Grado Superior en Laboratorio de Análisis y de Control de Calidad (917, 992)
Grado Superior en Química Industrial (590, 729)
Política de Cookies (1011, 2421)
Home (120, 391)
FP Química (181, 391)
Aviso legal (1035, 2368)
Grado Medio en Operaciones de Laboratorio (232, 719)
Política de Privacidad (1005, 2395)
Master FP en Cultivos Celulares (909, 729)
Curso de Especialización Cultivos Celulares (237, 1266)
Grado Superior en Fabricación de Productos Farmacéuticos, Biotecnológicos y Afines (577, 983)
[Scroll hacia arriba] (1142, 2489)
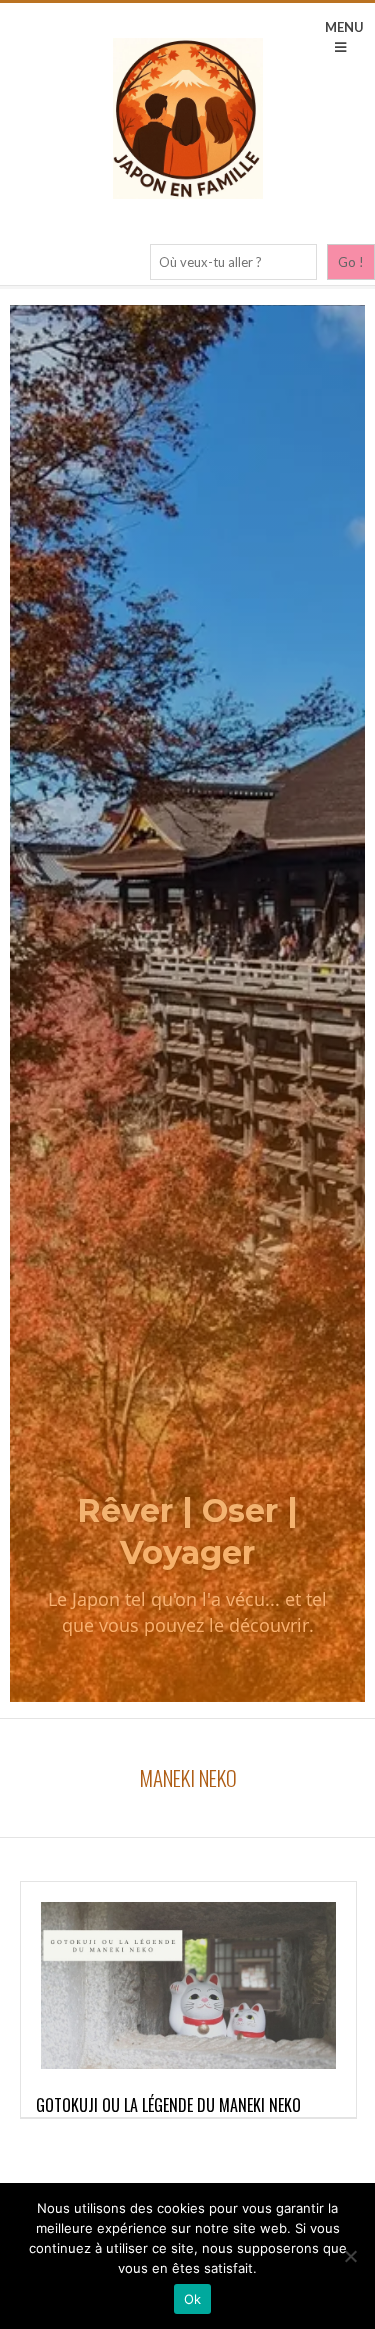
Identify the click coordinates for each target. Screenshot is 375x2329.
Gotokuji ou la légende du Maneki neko (168, 2105)
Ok (193, 2299)
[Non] (350, 2256)
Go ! (351, 262)
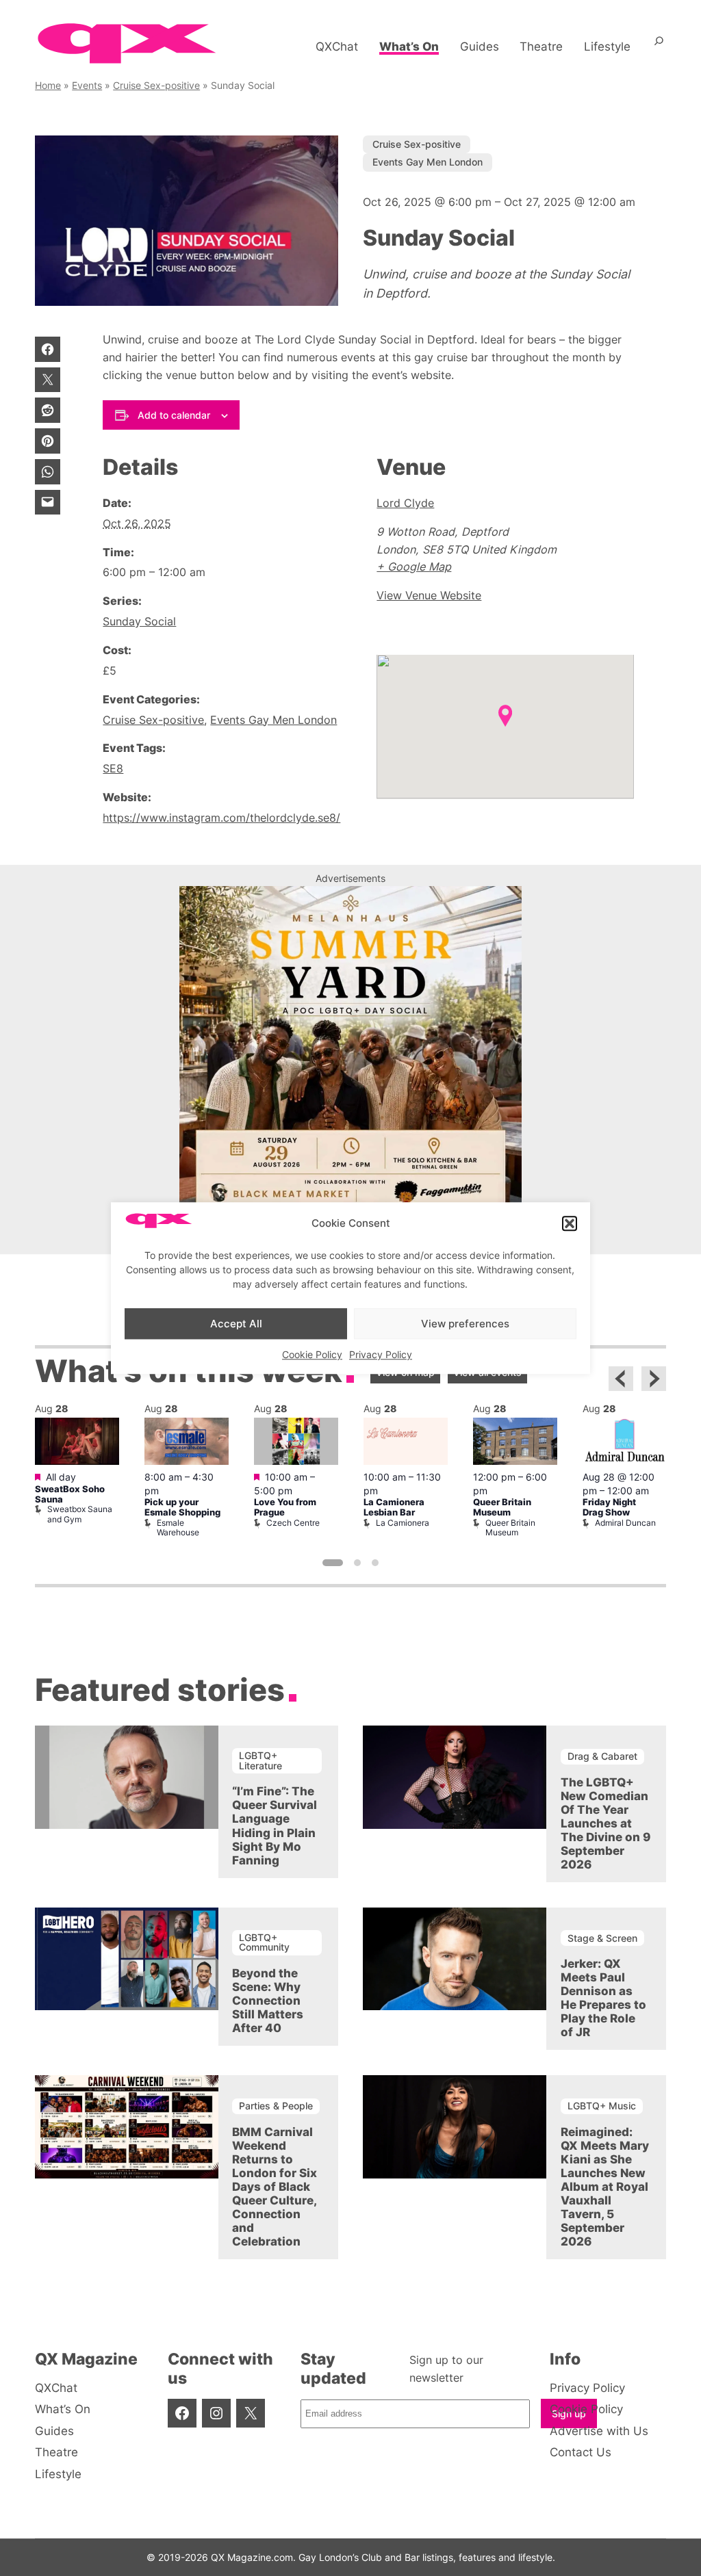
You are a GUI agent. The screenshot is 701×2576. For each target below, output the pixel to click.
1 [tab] (332, 1562)
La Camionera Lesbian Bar (394, 1507)
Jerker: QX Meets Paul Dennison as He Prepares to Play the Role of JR (603, 1998)
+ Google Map (414, 566)
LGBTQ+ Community (264, 1942)
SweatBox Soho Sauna (70, 1494)
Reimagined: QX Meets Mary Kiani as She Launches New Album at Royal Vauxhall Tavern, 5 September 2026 (605, 2186)
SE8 (113, 768)
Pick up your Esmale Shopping (182, 1507)
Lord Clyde (405, 503)
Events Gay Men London (427, 162)
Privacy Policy (380, 1354)
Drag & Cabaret (602, 1756)
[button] (569, 1223)
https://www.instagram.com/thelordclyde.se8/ (221, 817)
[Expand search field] (659, 47)
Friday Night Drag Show (609, 1507)
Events (87, 85)
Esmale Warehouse (178, 1527)
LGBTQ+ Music (602, 2105)
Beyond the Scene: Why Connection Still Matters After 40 (267, 2000)
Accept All (236, 1323)
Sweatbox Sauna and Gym (79, 1514)
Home (48, 85)
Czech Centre (293, 1523)
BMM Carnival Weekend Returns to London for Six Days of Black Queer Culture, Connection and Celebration (274, 2186)
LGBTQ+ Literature (260, 1760)
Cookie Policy (312, 1354)
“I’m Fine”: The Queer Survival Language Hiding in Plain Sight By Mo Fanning (274, 1825)
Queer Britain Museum (502, 1507)
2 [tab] (357, 1562)
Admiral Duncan (625, 1523)
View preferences (465, 1323)
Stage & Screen (602, 1938)
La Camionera (402, 1523)
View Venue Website (429, 595)
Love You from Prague (285, 1507)
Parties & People (276, 2105)
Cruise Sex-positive (156, 85)
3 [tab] (375, 1562)
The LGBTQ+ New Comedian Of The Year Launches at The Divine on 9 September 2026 (605, 1823)
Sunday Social (139, 621)
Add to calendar (174, 415)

→ WHAT IS NEEDED
Each line from the one that includes "https://www.instagram.com/thelordclyde.se8/ (221, 817)" down to the close of the records above is to be given again exactly, and no other line is to appear.

→ PROBLEM SOLUTION
https://www.instagram.com/thelordclyde.se8/ (221, 817)
[Expand search field] (659, 47)
Friday Night Drag Show (609, 1507)
Events (87, 85)
Esmale Warehouse (178, 1527)
LGBTQ+ Music (602, 2105)
Beyond the Scene: Why Connection Still Matters After 40 (267, 2000)
Accept All (236, 1323)
Sweatbox Sauna and Gym (79, 1514)
Home (48, 85)
Czech Centre (293, 1523)
BMM Carnival Weekend Returns to London for Six Days of Black Queer Culture, Connection and Celebration (274, 2186)
LGBTQ+ Literature (260, 1760)
Cookie Policy (312, 1354)
“I’m Fine”: The Queer Survival Language Hiding in Plain Sight By Mo Fanning (274, 1825)
Queer Britain Museum (502, 1507)
2 [tab] (357, 1562)
Admiral Duncan (625, 1523)
View preferences (465, 1323)
Stage & Screen (602, 1938)
La Camionera (402, 1523)
View Venue Website (429, 595)
Love You from Prague (285, 1507)
Parties & People (276, 2105)
Cruise Sex-positive (156, 85)
3 [tab] (375, 1562)
The LGBTQ+ New Comedian Of The Year Launches at The Divine on 9 September 2026 (605, 1823)
Sunday Social (139, 621)
Add to calendar (174, 415)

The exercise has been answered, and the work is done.